Task directions » Put the lines below into a JSON list of strings with one string per line, leaving out any blank lines.

Material for this task »
++++++

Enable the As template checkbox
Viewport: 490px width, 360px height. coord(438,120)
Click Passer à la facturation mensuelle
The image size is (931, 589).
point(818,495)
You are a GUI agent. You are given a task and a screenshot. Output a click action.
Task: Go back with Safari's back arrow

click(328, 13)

++++++

Full response »
[
  "Enable the As template checkbox",
  "Viewport: 490px width, 360px height. coord(438,120)",
  "Click Passer à la facturation mensuelle",
  "The image size is (931, 589).",
  "point(818,495)",
  "You are a GUI agent. You are given a task and a screenshot. Output a click action.",
  "Task: Go back with Safari's back arrow",
  "click(328, 13)"
]